### What you have to do
Copy out each of the lines below word for word, with the pictures left out.
## START Data shown
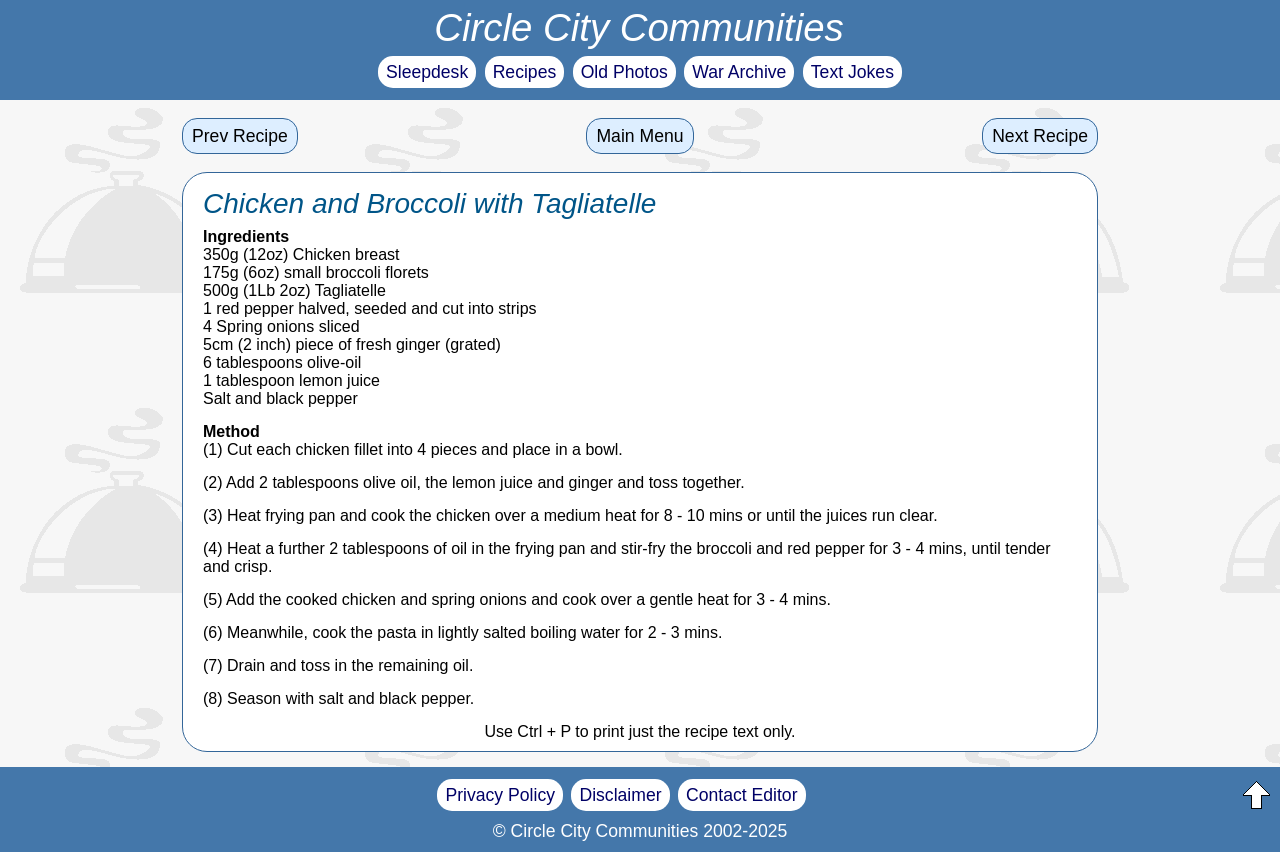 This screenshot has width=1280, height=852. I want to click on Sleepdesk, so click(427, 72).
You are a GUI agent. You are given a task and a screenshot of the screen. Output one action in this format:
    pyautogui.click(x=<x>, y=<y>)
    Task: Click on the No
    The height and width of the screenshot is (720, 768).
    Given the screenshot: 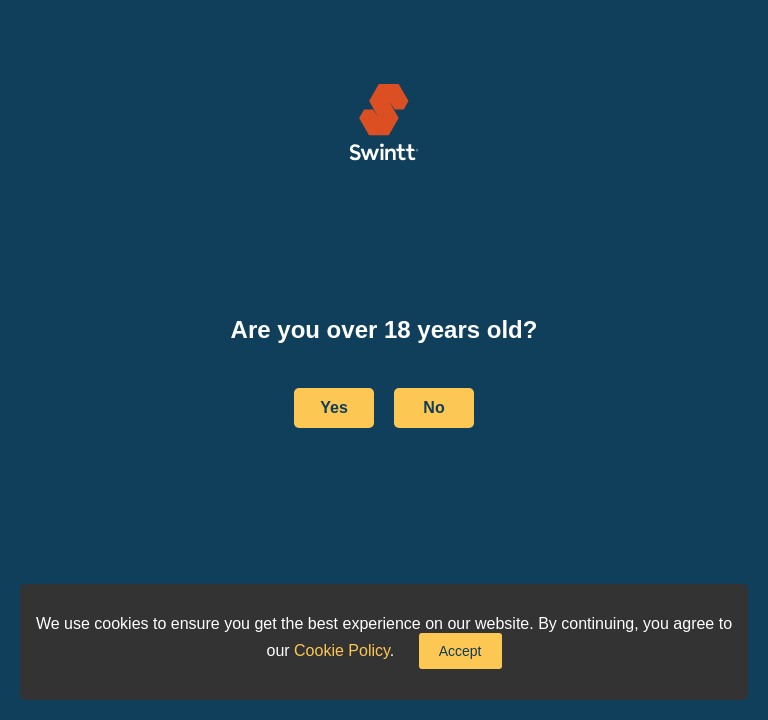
## END Data shown
### Finished task
 This screenshot has width=1280, height=852. I want to click on Sleepdesk, so click(427, 72).
You are a GUI agent. You are given a task and a screenshot of the screen. Output one action in this format:
    pyautogui.click(x=<x>, y=<y>)
    Task: Click on the No
    The height and width of the screenshot is (720, 768).
    Given the screenshot: 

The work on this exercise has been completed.